It's the birthday of the legendary editor Maxwell Perkins (books by this author), born in New York City (1884). A Harvard grad, Perkins started his publishing career in the advertising department at Scribners, the venerable — and distinctly Princeton — publishing house. In 1914, Perkins joined the editorial staff, where he quickly shook things up at the staid, highly traditional company by seeking out new, young writers. His first major — and controversial — acquisition came five years later with the manuscript of an unknown St. Paul man. Originally titled The Romantic Egoist, an earlier draft had been roundly dismissed and rejected by the other editors in the house, but Perkins saw promise. When F. Scott Fitzgerald revised and resubmitted the book as encouraged, Perkins accepted it against the judgment of his colleagues. The book, now titled This Side of Paradise, was a smash success, as was the follow-up, The Beautiful and the Damned.
Perkins' editorial eye, however, wasn't yet fully trusted by his co-workers. Fitzgerald's The Great Gatsby was a commercial disappointment, and still Perkins had the temerity to pay attention when the novelist recommended the work of an American writer he'd met in Paris: Ernest Hemingway. Again, Perkins had to fight his firm to publish Hemingway's The Sun Also Rises, considered profane for the time. Eventually, Scribners conceded that Perkins seemed to have a knack for his job. He became the editorial director.
The third author with whom Perkins is most associated, and the one for whom he did the most editing, rather than just advising and encouraging, is Thomas Wolfe. Although the manuscript of Look Homeward, Angel was discovered by another reader at Scribners, Perkins took on the sprawling novel and its sensitive author. He ultimately convinced Wolfe to cut 66,000 words, which they did together with painstaking care. Wolfe later described their first meeting about his 1,100-page draft: "I saw now that Perkins had a great batch of notes in his hand and that on the desk was a great stack of handwritten paper — a complete summary of my whole enormous book. I was so moved and touched to think that someone at length had thought enough of my work to sweat over it in this way that I almost wept."
Wolfe's own praise of his editor helped contribute to an impression that the book was practically co-written. Both of them denied this charge; Wolfe, perhaps, grew to resent it. He eventually left Scribners, a move that friends claimed broke Perkins' heart. But they remained close friends, as did Perkins with Fitzgerald and Hemingway, via frequent correspondence.
When Perkins fell fatally ill with pneumonia in 1947, his wife called an ambulance to their home.

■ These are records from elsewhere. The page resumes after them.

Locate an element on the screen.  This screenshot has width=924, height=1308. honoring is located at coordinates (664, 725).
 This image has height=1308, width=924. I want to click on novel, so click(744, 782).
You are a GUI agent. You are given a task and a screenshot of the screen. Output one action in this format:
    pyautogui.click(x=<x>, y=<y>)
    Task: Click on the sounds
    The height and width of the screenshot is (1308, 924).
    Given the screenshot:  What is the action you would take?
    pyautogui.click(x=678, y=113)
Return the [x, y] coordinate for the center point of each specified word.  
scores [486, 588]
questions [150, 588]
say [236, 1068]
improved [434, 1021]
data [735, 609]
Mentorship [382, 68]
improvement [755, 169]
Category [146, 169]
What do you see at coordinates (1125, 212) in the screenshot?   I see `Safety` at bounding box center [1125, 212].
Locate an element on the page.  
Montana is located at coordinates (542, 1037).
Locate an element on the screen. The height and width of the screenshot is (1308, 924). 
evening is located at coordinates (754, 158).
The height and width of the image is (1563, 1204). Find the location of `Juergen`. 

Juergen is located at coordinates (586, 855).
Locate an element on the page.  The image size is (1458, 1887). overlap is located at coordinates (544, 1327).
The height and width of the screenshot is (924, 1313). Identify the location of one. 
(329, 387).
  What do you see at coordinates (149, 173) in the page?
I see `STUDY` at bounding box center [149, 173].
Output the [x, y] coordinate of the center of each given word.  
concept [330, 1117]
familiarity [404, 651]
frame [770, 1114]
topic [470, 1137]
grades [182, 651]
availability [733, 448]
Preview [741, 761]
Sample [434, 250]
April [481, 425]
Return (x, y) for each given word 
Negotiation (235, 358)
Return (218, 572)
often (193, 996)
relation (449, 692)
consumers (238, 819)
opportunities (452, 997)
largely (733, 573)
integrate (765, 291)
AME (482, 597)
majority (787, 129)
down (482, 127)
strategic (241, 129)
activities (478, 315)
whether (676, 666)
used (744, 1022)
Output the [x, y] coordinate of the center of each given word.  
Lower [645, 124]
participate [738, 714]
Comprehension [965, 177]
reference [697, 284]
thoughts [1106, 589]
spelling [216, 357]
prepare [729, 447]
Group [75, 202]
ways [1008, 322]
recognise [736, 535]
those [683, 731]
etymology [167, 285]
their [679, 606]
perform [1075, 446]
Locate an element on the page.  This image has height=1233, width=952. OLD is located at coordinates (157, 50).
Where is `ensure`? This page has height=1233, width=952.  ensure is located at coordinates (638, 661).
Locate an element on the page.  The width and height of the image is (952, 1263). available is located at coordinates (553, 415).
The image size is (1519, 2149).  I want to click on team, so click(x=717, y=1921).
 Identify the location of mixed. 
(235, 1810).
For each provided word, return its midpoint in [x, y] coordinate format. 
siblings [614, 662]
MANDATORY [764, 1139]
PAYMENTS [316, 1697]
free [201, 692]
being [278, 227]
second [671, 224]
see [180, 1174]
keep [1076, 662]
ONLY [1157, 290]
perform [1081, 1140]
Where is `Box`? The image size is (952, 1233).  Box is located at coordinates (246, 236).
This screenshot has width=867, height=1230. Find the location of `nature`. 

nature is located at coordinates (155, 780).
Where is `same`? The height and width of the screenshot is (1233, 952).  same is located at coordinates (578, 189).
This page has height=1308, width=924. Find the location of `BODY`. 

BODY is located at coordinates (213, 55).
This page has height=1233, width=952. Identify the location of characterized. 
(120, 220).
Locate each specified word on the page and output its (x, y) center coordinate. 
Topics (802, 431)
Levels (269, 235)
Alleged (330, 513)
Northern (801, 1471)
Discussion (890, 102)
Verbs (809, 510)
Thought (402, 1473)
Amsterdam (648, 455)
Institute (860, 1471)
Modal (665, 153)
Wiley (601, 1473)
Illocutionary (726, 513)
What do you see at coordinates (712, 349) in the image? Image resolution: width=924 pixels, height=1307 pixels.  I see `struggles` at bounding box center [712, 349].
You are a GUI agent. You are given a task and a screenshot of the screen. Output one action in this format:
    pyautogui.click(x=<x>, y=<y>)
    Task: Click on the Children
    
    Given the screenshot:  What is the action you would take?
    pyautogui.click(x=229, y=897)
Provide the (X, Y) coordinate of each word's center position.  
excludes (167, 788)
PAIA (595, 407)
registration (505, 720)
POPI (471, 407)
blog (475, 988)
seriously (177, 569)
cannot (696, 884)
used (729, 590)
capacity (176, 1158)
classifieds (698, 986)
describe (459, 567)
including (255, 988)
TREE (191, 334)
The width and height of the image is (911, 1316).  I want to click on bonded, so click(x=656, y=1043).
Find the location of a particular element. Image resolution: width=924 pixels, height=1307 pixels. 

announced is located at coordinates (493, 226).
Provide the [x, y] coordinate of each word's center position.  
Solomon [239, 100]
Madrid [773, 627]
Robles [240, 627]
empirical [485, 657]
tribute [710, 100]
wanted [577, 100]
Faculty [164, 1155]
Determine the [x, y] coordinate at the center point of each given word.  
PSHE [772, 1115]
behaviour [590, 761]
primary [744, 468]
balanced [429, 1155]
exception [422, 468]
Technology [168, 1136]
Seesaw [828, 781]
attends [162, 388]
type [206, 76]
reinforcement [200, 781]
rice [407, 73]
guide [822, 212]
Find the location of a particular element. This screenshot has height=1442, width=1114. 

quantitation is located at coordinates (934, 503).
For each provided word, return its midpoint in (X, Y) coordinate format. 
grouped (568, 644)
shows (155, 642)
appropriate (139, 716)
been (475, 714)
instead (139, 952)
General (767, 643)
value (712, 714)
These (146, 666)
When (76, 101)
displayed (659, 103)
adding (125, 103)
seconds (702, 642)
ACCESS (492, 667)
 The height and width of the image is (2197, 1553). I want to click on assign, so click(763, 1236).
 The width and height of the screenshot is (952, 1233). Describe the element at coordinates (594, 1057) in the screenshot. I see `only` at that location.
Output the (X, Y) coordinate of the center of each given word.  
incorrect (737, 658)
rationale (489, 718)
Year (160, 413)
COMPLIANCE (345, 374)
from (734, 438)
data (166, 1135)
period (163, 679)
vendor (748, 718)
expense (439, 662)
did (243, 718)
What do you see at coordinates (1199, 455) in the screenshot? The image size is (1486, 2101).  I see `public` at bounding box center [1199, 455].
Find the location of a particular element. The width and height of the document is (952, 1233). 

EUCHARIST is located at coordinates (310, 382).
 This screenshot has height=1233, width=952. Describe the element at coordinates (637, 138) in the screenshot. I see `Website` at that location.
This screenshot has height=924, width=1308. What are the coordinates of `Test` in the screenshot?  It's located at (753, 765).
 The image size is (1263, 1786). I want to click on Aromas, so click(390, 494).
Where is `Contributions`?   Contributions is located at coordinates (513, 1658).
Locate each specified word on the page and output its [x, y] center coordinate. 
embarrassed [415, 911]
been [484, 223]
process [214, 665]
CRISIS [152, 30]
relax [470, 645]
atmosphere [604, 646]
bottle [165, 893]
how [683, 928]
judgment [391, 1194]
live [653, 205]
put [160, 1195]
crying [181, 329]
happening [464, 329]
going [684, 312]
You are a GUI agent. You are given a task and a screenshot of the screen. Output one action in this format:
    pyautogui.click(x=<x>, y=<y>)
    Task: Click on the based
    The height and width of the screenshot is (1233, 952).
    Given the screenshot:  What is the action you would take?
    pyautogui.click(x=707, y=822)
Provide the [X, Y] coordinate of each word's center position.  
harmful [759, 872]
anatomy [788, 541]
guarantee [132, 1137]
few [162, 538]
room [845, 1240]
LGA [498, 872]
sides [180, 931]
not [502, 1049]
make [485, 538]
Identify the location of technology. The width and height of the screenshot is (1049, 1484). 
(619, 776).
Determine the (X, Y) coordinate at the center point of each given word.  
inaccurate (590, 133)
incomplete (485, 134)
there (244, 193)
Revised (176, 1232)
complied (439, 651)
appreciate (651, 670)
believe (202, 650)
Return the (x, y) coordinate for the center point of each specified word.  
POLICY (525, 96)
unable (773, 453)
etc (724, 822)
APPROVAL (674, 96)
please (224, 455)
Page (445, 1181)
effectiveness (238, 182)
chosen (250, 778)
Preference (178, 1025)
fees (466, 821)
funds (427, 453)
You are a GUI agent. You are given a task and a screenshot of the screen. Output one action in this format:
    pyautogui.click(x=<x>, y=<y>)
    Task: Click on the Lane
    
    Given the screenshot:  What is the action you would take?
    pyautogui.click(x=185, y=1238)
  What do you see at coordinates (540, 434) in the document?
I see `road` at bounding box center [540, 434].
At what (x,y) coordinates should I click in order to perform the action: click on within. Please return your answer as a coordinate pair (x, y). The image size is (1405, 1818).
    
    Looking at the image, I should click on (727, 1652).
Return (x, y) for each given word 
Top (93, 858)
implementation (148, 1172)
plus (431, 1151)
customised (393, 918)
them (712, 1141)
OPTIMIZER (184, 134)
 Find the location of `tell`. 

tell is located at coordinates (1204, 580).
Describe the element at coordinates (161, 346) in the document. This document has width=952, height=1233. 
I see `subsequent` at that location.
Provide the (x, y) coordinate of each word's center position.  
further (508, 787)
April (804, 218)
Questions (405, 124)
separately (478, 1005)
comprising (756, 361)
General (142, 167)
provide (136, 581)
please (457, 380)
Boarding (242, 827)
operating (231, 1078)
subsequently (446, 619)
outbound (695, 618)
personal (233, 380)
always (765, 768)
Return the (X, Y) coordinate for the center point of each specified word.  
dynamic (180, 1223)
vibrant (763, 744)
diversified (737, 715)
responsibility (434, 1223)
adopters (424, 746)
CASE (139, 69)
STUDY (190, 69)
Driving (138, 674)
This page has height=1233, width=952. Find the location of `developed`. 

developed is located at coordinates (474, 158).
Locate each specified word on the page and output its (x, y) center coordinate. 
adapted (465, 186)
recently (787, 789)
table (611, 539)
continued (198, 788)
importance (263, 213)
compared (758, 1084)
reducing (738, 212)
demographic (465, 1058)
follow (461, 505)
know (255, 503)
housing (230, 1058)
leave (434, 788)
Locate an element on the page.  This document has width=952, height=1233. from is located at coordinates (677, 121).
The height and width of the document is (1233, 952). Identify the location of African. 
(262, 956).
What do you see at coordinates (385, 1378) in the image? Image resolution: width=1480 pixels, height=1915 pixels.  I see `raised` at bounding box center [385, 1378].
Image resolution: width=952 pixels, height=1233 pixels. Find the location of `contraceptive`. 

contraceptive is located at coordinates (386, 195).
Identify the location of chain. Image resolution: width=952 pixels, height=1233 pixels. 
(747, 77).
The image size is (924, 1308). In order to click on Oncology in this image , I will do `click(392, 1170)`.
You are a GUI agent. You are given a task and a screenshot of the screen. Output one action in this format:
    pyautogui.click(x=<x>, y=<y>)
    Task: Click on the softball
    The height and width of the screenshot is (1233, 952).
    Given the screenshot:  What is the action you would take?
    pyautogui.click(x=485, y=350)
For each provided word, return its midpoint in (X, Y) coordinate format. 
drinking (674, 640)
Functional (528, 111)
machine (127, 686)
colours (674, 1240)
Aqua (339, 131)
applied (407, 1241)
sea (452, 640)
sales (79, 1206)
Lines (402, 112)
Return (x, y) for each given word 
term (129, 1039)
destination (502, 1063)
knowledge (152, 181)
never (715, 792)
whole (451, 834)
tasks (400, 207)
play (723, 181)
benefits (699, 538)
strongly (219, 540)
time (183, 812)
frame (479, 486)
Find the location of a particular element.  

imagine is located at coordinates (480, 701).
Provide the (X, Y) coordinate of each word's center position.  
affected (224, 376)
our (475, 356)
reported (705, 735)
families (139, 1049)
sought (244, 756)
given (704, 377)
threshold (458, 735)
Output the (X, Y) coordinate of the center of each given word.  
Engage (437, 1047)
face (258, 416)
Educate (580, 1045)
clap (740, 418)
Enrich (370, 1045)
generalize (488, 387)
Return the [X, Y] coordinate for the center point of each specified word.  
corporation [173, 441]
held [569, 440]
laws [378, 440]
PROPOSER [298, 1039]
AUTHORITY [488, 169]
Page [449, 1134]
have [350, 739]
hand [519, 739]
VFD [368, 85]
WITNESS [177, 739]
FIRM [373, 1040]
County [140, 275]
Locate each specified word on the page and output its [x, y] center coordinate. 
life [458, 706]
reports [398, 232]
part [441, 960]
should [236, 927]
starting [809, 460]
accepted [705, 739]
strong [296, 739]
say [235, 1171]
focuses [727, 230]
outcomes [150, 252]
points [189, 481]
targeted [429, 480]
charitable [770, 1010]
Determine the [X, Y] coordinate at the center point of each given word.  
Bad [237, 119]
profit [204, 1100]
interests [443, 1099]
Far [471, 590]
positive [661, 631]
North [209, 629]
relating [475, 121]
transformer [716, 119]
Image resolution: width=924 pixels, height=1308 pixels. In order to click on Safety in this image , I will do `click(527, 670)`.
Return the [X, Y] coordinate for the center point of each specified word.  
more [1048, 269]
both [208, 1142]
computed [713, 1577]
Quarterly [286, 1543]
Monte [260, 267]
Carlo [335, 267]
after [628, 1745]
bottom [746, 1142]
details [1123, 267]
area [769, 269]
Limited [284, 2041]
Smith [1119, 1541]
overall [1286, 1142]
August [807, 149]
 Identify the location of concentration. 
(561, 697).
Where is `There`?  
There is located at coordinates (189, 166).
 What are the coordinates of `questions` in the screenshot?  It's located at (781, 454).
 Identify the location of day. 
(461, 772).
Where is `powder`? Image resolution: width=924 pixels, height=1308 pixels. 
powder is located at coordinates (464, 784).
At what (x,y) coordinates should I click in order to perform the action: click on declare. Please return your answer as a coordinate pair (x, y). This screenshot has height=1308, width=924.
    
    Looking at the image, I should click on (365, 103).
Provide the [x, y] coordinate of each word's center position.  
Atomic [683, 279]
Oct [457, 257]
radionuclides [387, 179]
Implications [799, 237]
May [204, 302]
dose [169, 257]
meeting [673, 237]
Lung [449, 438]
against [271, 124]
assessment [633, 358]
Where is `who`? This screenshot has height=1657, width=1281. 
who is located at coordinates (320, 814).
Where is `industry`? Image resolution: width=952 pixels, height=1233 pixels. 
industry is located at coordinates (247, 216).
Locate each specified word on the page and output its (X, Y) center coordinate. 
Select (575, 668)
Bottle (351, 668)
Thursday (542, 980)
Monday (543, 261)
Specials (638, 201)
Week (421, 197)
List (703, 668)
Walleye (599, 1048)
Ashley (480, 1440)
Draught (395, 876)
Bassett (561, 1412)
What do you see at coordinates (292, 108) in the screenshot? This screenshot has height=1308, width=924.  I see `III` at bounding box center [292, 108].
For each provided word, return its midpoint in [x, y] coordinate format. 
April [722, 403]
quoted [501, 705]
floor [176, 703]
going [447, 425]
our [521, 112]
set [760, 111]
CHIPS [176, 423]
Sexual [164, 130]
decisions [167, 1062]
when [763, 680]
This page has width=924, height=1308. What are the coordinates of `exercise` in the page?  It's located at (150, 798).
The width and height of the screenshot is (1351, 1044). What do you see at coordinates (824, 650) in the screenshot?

As an attendant carried the stretcher up to his bedroom, Perkins instructed his daughter to take the two manuscripts from his nightstand — Cry, The Beloved Country andFrom Here to Eternity — and deliver them to his secretary for safekeeping.
Perkins said, "An editor does not add to a book. At best he serves as handmaiden to an author. A writer's best work comes entirely from himself."